Bu dunyada insanin basina gelen her bela musibet yosulluk ve kayiblar kisinin imtihanidir, Hakk katinda yanlis ve dogru karanlik ve aydinlik diye bir dualite yokki. Hakkin nazarinda bela yoktur yada ser, onun nazarinda ancak hayir vardir.
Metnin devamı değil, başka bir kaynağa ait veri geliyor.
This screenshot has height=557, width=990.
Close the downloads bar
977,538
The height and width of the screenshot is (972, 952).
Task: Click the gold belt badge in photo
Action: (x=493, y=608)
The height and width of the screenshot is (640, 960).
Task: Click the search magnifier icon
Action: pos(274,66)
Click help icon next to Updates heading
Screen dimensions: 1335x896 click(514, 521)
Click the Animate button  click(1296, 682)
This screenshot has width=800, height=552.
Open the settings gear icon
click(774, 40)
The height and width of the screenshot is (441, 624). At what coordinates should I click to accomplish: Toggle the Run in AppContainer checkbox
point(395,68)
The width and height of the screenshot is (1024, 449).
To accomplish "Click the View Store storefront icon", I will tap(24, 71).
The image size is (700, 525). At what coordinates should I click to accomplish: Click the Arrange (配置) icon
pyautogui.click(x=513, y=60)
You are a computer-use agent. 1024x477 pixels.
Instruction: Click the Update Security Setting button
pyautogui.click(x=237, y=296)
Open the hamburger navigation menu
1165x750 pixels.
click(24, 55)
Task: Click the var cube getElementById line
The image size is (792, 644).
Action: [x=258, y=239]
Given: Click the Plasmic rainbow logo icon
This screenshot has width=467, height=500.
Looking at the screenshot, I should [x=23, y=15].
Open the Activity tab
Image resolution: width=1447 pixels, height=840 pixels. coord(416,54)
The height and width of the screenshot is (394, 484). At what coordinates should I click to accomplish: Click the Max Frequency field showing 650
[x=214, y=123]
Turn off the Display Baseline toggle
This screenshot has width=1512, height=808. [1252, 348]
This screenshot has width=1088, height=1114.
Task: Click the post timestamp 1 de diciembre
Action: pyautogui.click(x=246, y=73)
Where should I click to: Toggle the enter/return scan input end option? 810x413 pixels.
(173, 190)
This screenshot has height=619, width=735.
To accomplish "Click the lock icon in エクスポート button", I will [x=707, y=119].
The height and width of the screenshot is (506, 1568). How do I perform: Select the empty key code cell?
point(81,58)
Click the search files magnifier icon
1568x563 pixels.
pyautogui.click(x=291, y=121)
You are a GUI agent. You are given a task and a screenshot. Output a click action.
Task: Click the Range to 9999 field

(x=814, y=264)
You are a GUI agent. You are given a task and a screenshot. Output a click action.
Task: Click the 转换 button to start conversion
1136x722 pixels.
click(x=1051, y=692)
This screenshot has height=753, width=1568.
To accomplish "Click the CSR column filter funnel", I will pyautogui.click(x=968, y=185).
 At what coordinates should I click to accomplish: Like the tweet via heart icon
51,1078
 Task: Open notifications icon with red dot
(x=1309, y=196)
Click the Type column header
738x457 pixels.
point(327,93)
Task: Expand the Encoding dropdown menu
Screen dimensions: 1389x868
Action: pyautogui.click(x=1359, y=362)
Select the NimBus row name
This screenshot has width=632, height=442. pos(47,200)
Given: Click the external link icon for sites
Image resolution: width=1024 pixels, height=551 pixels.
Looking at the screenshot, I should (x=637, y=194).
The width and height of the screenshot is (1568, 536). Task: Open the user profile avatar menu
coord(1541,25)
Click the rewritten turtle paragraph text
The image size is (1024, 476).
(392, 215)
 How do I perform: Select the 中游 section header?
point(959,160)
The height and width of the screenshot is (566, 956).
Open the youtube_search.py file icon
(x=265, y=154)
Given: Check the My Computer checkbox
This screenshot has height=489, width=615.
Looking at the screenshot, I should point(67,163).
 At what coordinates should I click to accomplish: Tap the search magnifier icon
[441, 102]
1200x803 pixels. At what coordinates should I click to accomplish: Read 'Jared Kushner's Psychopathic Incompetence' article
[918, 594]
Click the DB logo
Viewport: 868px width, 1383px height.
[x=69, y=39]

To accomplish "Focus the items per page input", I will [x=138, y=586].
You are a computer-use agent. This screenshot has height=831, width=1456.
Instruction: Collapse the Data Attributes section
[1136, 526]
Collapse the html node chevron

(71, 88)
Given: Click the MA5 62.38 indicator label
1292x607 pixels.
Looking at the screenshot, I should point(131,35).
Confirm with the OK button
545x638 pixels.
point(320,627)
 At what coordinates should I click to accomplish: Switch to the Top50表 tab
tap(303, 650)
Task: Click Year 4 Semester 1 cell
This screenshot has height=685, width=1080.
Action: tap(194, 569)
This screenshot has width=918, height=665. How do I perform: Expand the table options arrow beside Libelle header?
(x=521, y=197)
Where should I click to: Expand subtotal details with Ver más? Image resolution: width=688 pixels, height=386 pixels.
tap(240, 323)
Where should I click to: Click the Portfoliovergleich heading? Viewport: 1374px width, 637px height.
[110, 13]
Bu sebeten dolayi ser sandiginda hayir vardir denilir ya.
Ser diye tabir ettigimiz seyler bu sebebden dolayi kisinin algisina göre sekil alir, bunlar kisinin razi olamdigi seylerdir buna bir manada rizasizlik denilir, oysa bunun karsisinda teslimiyet vardir.
Diyorki; Her kim zerre kadar kötülük ederse aynisini bulur, herkim zerre kadar iyilik ederse aynisini bulur.
Kisiye bir kötülük dokunmussa bunun sebebini kendine soracak, ve yine bir iyilik dokunmussa bunun sebebini kendine soracak. Islam dininde bu böyledir, kendine bakmadan sürekli bir baskasinda hata aramak ve bulmak kisiye hic bir fayda saglamazki, cünki kisi kendinden baskasini degistiremez.
Degismek zorundayiz yani tekamül,belalara ugramasak kendimizi göremeyizki yani hatalarimizi. Kisinin bu dunya aleminde bulunmasinin yegane sebebi tekamül etmesidir. Bu yüzden bela lazim fark etmez kimin elinden kimin dilinden o ele o dile izin veren bir Yüce var ennihayetinde, ve o izin senin iyiligin icin cikior bak hayirmis

Sen kendi hatani gör ve degis daha guzel bir hale gel diye, yani cennetini insaa et diye.
Kul tekamul etmeyi kabul etmemisse imtihani kabul etmez, tabiyati ile kendi adina bir cabasi olmaz, caba sarf etmeyenin ne gibi bir kazanci olabilirki.